1. On ne trouvera pas ici l'intégralité des références juridiques, qui figurent de façon plus détaillée et plus complète dans le rapport du Représentant spécial chargé de la question des personnes déplacées à l'intérieur de leur propre pays, UN Doc. E/CN.4/1996/52 (1996). Cette partie du Manuel s'appuie aussi énormément sur l'ouvrage du HCR : Handbook, Voluntary Repatriation : International Protection (1996).

2. Rapport du Représentant du Secrétaire général, M. Francis M. Deng, soumis à la Commission des droits de l'homme, UN Doc. E/CN.4/1996/52.
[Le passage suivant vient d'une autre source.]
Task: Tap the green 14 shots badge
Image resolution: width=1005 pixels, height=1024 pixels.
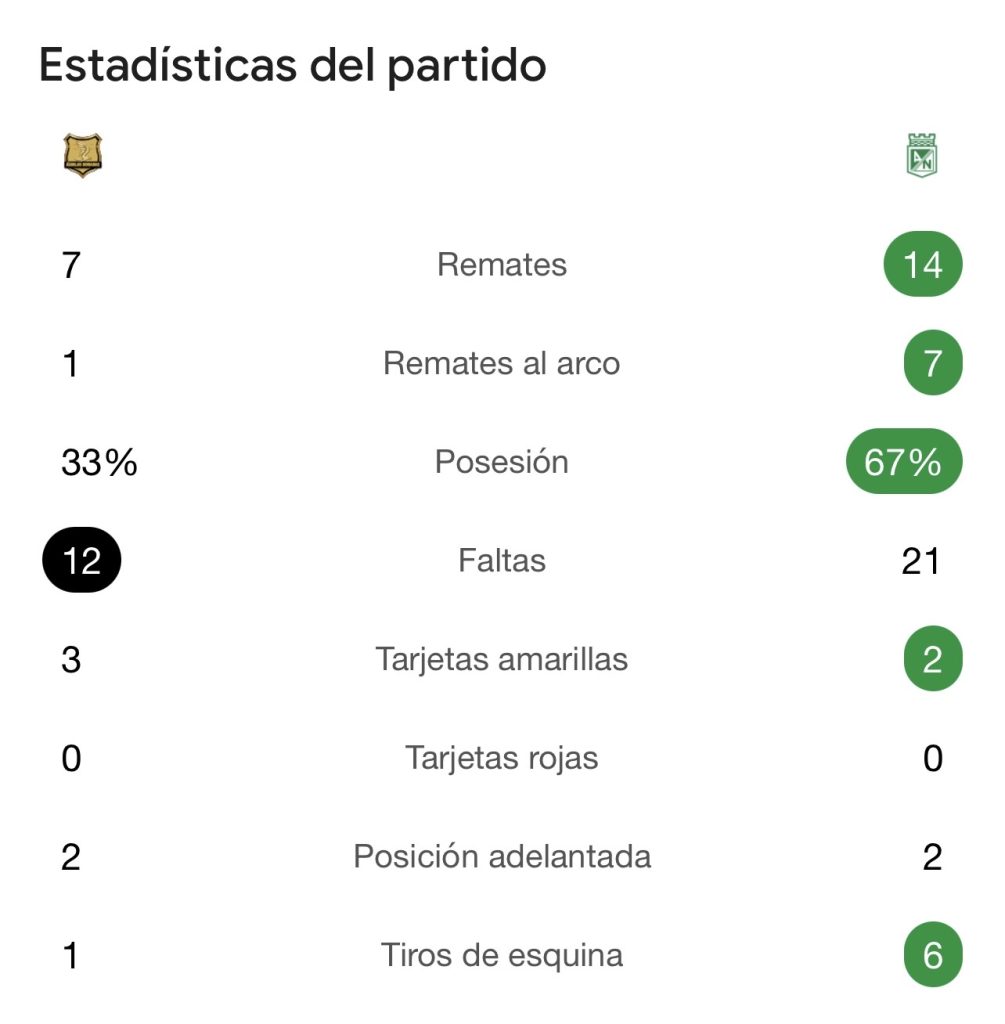Action: 922,265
3. Adoptée par l'Assemblée générale de l'ONU dans sa résolution 47/133 du 18 décembre 1992.

4. Adoptés en 1993 par la Conférence mondiale des droits de l'homme.

5. Convention des Nations Unies sur l'interdiction ou la limitation de l'emploi de certaines armes classiques.

6. Adoptée par L'Assemblée générale de l'ONU dans sa résolution 39/46 du 10 décembre 1984.

7. On trouvera des informations plus détaillées sur les droits spécifiques des enfants au Chapitre 12 - "Les droits de l'enfant".

8. Adoptées par l'Assemblée générale dans sa résolution 48/96 du 20 décembre 1993.

9. Comité des droits économiques, sociaux et culturels, Observation générale No. 5(15), Obligation d'éliminer la discrimination pour raison d'invalidité, Récapitulation des observations générales ou recommandations générales adoptées par les organes créés en vertu d'instruments internationaux relatifs aux droits de l'homme, UN Doc. HRI/GEN/1/Rev.5 (2001), p. 30.

10. Voir également le Protocole relatif au statut des réfugiés, qui étend la validité de la Convention.